独立行政法人農畜産業振興機構(以下「機構」という。)は、独立行政法人農畜産業振興機構法(平成14年法律第126号)に基づき、農畜産物の安定的な供給を図るための生産者の経営安定対策、農畜産物の需給調整・価格安定対策等に関する事業を実施している。
機構は、上記の事業を実施するために必要な農畜産物の生産及び流通に関する調査、情報収集等のほか、人事管理及び給与支給関係業務等の内部管理業務の効率化等を目的として、各種の情報システムを構築している。そして、情報システムの開発、改修等の業務(以下「開発業務」という。)を行わせるために、一般競争契約により、平成25、26両年度に「人事・給与システム開発委託業務」等21件の請負契約を締結している。
予定価格の算定、契約の締結等の契約に関する諸手続については、各事業等の担当部が、独立行政法人農畜産業振興機構会計規程(平成15年15農畜機第10号)等に基づき行うこととなっている。そして、情報システムの開発業務に係る予定価格については、仕様書等に基づいて算定することとなっており、当該仕様書の作成に当たっては、事前に、情報システムの開発・利用に係る調整等を所掌し、情報システムについて専門的な知見を有する企画調整部システム調整課(以下「システム調整課」という。)から助言を受けることとなっている。
一方、予定価格の算定に当たっては、仕様書の作成の場合とは異なり、システム調整課が関与することにはなっていない。
(検査の観点、着眼点、対象及び方法)
本院は、経済性等の観点から、情報システムの開発業務に係る請負契約の予定価格の算定が適切に行われているかなどに着眼して、前記21件の契約(契約金額計1億3419万余円)を対象として、機構本部において、契約書、仕様書、予定価格調書等の書類により会計実地検査を行った。
(検査の結果)
検査したところ、検査の対象とした前記21件の契約のうち3件の契約に係る予定価格の算定について、次のような事態が見受けられた。
内部管理業務の担当部は、機構が25年度に締結した「人事・給与システム開発委託業務」に係る契約について、現行のシステムの開発業務に要した費用を基に算出した開発費用に、契約締結後に仕様の変更等が生じた場合に要する経費を見込んで、当該開発費用の額に20%を乗じて得た額を加えるなどして、予定価格を5451万余円と算定していた。
しかし、契約締結後に仕様の変更等が生じた場合には変更契約又は別途契約によって対応するものであり、当該仕様の変更等に伴う業務は仕様書に定められていないことから、これに係る経費を予定価格に計上する必要はなかったと認められた。なお、本件契約の締結後、実際に仕様の変更等は生じていなかった。
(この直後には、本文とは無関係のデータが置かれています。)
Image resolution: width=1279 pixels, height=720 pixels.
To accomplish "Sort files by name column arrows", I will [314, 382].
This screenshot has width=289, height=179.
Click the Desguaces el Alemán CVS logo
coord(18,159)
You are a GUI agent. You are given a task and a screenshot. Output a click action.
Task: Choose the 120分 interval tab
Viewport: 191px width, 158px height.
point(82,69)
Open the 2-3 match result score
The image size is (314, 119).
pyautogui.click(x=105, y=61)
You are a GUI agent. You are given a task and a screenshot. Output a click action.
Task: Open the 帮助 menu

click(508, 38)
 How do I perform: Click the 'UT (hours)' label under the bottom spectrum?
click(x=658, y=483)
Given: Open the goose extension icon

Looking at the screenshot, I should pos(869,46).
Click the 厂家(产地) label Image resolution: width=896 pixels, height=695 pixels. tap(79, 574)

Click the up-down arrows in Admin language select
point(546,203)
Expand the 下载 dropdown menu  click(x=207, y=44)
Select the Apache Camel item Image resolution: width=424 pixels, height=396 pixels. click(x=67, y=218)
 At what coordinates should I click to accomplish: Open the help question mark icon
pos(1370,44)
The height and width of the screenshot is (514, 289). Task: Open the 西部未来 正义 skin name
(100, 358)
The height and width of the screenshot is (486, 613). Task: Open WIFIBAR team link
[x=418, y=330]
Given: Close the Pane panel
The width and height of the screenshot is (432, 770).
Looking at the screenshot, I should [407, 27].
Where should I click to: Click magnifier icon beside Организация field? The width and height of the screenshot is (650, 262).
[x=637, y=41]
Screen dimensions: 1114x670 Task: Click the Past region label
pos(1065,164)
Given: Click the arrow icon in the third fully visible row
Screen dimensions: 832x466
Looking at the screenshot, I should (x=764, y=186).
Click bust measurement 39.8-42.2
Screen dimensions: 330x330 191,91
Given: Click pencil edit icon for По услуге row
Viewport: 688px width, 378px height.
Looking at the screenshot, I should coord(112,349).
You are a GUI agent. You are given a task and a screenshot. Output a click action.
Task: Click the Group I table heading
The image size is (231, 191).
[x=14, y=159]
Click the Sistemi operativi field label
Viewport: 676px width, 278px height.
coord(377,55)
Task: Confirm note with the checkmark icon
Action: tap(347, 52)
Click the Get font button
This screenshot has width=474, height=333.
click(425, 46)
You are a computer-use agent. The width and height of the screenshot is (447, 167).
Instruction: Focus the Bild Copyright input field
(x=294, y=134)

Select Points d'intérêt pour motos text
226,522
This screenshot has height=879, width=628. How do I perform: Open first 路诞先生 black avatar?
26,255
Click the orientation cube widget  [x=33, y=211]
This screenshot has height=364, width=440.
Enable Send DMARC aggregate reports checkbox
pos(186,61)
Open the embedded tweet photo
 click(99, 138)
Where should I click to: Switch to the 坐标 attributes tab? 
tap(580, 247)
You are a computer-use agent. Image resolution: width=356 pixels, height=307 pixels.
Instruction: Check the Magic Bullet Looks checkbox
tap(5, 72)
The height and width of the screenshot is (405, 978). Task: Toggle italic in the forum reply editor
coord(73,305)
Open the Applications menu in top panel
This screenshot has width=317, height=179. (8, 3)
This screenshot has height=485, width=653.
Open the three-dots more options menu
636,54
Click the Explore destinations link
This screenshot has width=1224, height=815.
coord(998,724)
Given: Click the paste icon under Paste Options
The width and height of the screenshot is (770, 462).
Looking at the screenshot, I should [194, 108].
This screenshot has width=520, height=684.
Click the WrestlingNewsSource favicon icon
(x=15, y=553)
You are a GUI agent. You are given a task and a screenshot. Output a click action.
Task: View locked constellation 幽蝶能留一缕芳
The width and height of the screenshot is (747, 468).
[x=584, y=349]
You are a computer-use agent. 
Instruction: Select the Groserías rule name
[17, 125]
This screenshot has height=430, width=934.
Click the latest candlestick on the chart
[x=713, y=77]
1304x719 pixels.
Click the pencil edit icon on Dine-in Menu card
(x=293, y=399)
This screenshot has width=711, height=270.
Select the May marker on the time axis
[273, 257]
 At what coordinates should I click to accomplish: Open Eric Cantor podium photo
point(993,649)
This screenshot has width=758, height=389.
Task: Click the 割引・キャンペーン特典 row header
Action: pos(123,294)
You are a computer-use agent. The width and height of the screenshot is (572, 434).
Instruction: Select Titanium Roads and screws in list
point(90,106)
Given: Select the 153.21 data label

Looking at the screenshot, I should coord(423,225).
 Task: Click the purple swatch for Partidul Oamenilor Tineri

調査情報業務の担当部は、機構が26年度に締結した「平成26年度畜産物新データベースシステムの改修業務」及び「貿易統計システムの改修」に係る2件の契約について、市販の積算参考資料に掲載されているソフトウェア開発業務の技術者の人件費単価等を基に開発費用を算出し、これに当該開発費用の額に10%を乗じて得た額を諸経費として加えるなどして、予定価格を計1446万余円と算定していた。
しかし、上記の積算参考資料に掲載されている同技術者の人件費単価には諸経費が含まれていることから、別途諸経費を算出してこれを予定価格に計上する必要はなかったと認められた。
このように、情報システムの開発業務に係る請負契約の予定価格の算定に当たり、仕様書に定められていない業務に係る経費を計上していたり、諸経費が含まれている人件費単価等を基に別途算出した諸経費を計上していたりしていた事態は適切ではなく、改善の必要があると認められた。
(低減できた積算額)
前記3契約の予定価格の積算額計6897万余円について、仕様書に定められていない業務に係る経費等を計上しないこととして修正計算すると、計5857万余円となり、積算額を約1040万円低減できたと認められた。
(発生原因)
このような事態が生じていたのは、機構において、各担当部に対し、情報システムの開発業務に係る請負契約の予定価格について統一的な算定方法を具体的に示していなかったこと、当該予定価格の算定に当たり情報システムの開発・利用に係る調整等を所掌するシステム調整課との連携を図ることについて周知していなかったことなどによると認められた。
上記についての本院の指摘に基づき、機構は、27年8月に各担当部に対して事務連絡を発して、情報システムの開発業務に係る請負契約の予定価格について統一的な算定方法を具体的に示すとともに、当該予定価格の算定に当たってはシステム調整課から助言を受けるなどして相互の連携を図るよう周知する処置を講じた。